====== EXCERPTED RECORDS ======
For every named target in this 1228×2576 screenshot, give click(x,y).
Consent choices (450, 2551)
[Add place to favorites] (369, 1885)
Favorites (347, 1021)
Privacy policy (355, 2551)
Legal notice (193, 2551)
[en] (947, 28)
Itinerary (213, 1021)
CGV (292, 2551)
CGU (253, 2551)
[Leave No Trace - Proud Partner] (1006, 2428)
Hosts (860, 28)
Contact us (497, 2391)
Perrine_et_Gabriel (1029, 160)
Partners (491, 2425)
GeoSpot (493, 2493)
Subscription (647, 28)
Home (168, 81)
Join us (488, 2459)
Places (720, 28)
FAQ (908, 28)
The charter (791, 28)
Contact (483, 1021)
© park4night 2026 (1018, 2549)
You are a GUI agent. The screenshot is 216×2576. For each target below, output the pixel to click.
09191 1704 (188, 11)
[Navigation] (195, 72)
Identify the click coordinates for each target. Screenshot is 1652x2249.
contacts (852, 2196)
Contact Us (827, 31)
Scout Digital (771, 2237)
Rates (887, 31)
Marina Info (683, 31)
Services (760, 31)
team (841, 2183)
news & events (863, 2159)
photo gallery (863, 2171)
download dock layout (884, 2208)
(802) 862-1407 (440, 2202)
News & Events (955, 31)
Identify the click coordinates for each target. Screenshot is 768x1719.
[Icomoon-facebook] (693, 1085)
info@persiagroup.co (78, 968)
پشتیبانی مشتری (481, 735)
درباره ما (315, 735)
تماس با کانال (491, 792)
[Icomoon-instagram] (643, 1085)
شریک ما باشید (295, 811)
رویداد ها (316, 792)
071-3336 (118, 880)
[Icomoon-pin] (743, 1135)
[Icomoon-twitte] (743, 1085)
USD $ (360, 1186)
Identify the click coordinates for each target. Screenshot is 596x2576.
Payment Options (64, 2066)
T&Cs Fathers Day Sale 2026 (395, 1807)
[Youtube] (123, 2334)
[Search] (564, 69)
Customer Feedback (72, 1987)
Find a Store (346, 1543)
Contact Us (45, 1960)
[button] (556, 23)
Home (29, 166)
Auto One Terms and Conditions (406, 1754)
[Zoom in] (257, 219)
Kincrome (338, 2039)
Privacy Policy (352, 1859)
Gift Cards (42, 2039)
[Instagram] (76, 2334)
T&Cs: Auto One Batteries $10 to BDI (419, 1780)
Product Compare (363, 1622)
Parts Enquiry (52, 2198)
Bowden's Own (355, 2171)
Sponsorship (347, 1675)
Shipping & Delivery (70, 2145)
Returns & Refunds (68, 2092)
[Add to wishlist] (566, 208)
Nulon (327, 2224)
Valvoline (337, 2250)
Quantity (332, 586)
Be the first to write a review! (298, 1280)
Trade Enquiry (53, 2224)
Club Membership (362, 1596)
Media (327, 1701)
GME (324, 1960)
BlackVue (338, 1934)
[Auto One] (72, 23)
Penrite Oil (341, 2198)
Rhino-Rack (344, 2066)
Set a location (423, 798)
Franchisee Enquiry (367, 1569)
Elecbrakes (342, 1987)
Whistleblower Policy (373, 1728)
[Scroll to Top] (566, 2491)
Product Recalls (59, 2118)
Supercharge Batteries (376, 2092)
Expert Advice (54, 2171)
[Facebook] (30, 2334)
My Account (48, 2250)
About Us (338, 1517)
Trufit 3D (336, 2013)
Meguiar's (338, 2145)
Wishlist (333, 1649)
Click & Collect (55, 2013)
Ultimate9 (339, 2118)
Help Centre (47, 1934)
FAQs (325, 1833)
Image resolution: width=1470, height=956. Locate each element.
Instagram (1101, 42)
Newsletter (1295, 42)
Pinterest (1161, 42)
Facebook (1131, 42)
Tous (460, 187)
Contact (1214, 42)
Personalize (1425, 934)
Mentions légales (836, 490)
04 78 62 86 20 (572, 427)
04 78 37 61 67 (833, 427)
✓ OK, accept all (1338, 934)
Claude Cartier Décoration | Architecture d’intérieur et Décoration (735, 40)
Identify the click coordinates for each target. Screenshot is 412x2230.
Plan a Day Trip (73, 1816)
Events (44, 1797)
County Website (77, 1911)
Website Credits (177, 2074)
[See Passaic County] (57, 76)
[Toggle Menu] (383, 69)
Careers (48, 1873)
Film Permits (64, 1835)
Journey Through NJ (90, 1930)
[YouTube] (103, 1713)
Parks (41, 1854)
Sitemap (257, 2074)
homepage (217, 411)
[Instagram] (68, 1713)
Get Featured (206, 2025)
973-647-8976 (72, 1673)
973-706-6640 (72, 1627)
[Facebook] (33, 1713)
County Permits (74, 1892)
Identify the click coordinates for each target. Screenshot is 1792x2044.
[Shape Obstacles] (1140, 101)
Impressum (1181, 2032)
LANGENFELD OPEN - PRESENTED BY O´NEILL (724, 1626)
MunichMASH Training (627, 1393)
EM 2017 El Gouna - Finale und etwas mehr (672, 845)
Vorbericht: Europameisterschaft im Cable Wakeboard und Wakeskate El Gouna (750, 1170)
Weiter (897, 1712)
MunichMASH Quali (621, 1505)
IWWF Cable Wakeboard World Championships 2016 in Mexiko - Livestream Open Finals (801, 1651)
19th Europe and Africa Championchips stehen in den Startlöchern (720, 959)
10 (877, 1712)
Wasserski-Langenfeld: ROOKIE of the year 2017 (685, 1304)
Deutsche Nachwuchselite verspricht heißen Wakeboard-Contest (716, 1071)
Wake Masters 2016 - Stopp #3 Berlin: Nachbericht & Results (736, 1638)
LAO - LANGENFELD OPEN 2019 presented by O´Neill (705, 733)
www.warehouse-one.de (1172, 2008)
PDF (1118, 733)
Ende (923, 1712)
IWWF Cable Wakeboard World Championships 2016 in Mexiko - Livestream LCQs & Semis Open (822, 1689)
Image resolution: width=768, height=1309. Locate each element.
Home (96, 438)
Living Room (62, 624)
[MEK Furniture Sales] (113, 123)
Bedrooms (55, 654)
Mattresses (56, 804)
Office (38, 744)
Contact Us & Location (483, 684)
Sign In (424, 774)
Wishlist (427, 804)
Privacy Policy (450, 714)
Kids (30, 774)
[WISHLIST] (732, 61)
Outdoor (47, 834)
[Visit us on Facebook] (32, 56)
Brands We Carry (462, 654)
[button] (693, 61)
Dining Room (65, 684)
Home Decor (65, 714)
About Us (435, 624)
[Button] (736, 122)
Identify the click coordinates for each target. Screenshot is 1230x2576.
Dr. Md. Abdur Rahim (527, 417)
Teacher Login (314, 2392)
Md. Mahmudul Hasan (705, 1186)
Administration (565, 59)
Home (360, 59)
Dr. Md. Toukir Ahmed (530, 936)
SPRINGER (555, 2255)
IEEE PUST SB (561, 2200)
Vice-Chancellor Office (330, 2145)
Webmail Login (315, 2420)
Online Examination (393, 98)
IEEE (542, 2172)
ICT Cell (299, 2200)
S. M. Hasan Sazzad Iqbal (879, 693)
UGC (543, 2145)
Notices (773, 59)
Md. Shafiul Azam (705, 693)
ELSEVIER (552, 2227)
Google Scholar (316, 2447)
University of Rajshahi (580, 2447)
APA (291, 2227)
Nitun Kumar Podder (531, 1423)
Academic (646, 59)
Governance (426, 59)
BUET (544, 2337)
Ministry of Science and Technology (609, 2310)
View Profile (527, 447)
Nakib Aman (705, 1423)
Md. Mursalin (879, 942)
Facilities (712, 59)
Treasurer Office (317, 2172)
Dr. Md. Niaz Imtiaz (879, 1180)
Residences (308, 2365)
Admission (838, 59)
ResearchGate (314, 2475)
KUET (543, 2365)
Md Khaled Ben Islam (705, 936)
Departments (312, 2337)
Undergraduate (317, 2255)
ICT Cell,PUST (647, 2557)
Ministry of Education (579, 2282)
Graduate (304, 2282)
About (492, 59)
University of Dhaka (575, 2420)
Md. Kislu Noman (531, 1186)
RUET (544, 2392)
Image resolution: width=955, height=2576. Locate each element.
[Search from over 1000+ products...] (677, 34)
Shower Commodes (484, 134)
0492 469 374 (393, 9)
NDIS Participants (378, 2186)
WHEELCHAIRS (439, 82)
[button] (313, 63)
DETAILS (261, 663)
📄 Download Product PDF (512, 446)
======
INSTRUCTIONS FOR THE TASK: Every line from the line containing "MunichMASH Training (627, 1393)" through the line containing "SPRINGER (555, 2255)" in the records above must be retyped exactly. Leave out the rest.

PROBLEM SOLUTION:
MunichMASH Training (627, 1393)
EM 2017 El Gouna - Finale und etwas mehr (672, 845)
Vorbericht: Europameisterschaft im Cable Wakeboard und Wakeskate El Gouna (750, 1170)
Weiter (897, 1712)
MunichMASH Quali (621, 1505)
IWWF Cable Wakeboard World Championships 2016 in Mexiko - Livestream Open Finals (801, 1651)
19th Europe and Africa Championchips stehen in den Startlöchern (720, 959)
10 (877, 1712)
Wasserski-Langenfeld: ROOKIE of the year 2017 (685, 1304)
Deutsche Nachwuchselite verspricht heißen Wakeboard-Contest (716, 1071)
Wake Masters 2016 - Stopp #3 Berlin: Nachbericht & Results (736, 1638)
LAO - LANGENFELD OPEN 2019 presented by O´Neill (705, 733)
www.warehouse-one.de (1172, 2008)
PDF (1118, 733)
Ende (923, 1712)
IWWF Cable Wakeboard World Championships 2016 in Mexiko - Livestream LCQs & Semis Open (822, 1689)
Image resolution: width=768, height=1309. Locate each element.
Home (96, 438)
Living Room (62, 624)
[MEK Furniture Sales] (113, 123)
Bedrooms (55, 654)
Mattresses (56, 804)
Office (38, 744)
Contact Us & Location (483, 684)
Sign In (424, 774)
Wishlist (427, 804)
Privacy Policy (450, 714)
Kids (30, 774)
[WISHLIST] (732, 61)
Outdoor (47, 834)
[Visit us on Facebook] (32, 56)
Brands We Carry (462, 654)
[button] (693, 61)
Dining Room (65, 684)
Home Decor (65, 714)
About Us (435, 624)
[Button] (736, 122)
Identify the click coordinates for each target. Screenshot is 1230x2576.
Dr. Md. Abdur Rahim (527, 417)
Teacher Login (314, 2392)
Md. Mahmudul Hasan (705, 1186)
Administration (565, 59)
Home (360, 59)
Dr. Md. Toukir Ahmed (530, 936)
SPRINGER (555, 2255)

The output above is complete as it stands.